見出し画像

あひるのオルゴール

夏の暑さもやわらいだ九月の朝、風を通そうと屋根裏の物置を開けると、子どものおもちゃ箱が目に入った。

ピーピー音の出るボール、電話に積み木、子どもが幼い頃のおもちゃがギュウギュウに詰まっている。もういいかげん捨てなくちゃなぁと中を見ると、水色のアヒルがこっちを見ていた。何度片付けをしてもこれだけは捨てられない。たぶんこれからも…。

あれはもう二十数年前のこと。結婚三年目にようやく赤ちゃんを授かった私と夫は、嬉しさと不安の中で毎日を過ごしていた。お腹も大きくなり始めた頃、夫が二週間ほどアメリカへ行くことになった。そしてお土産に買ってきてくれたのが、このアヒルのオルゴールだった。

ニューヨークのSOHOでおもちゃを買ったという夫がとても頼もしく思えたが、「黄色のアヒルはありますか?」と英語で聞けなかったというのも夫らしくておかしかった。

アヒルのお腹にぶらさがっているひもを引くと、優しい音楽が流れた。まだ育児を知らない私にとって、その音色はすやすや眠る我が子の寝顔を想像させた。

» 練習課題: アヒルのオルゴールの文章を、最後の一文に続けて書き進めなさい。 このあとに示すデータは、ここでは使いません。

» 提供資料:
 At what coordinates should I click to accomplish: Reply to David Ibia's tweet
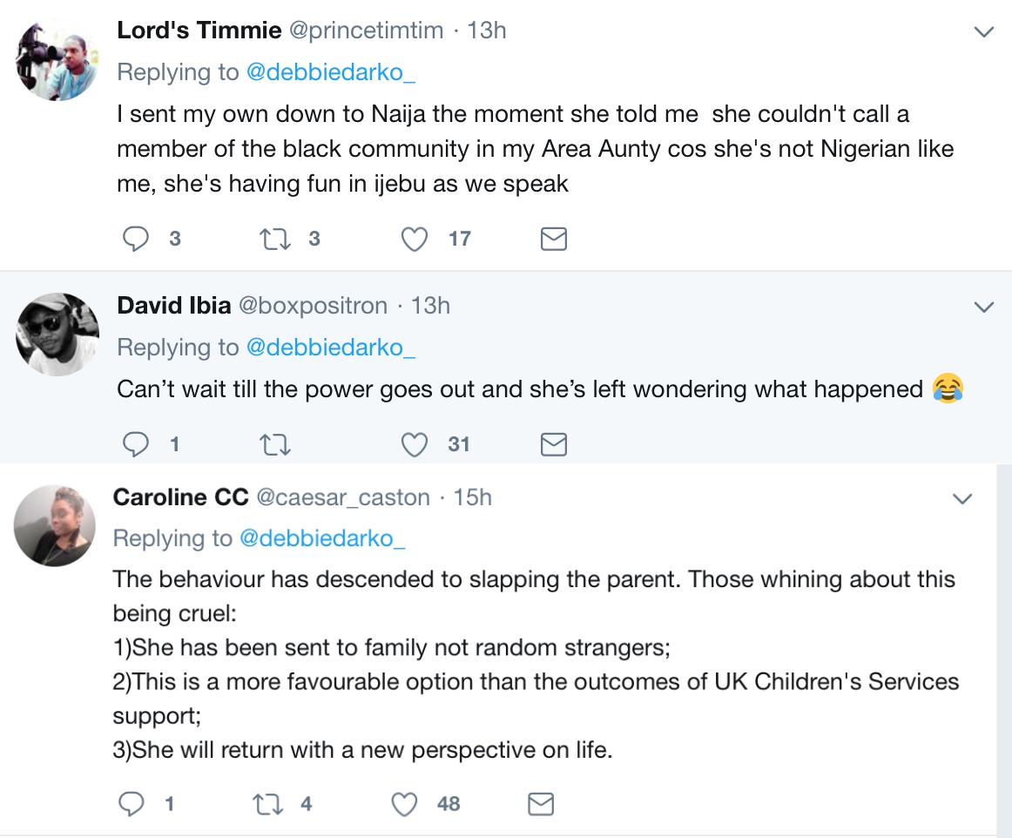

» 本問の解答:
水色のアヒル…、赤ちゃんは男の子かしら…、なんてのんびり考えながらオルゴールを聞いていた日々はあっという間に過ぎ、十月の末、私は女の子を産んだ。

そしてその瞬間から私の生活は一変した。

レースのカーテン越しに差し込む陽の光、オルゴールの音、おっぱいを飲んで眠る我が子を見つめる私…。そんな想像していたものはどこかに吹っ飛んでいた。赤ちゃんはよく眠ると聞いていたのに、オムツを替えて授乳をし、眠ったと思ってベッドに寝かせると、すぐに泣き始める。「背中にスイッチがついてるんじゃないの?」と冗談を言われるくらい、よく泣く子だった。

抱いている赤ん坊の横で、母や夫が入れ替わりそのアヒルのひもを引っ張った。そしてその優しい音色とは関係なく娘は大声でよく泣いた。

その曲さえも恨めしく感じ、そのうちひもを引っ張る「ジャッ!」という音がおまじないのように思えてきた。今度の「ジャッ!」で眠りますように…。しかし相変わらずオルゴールの効果はゼロだった。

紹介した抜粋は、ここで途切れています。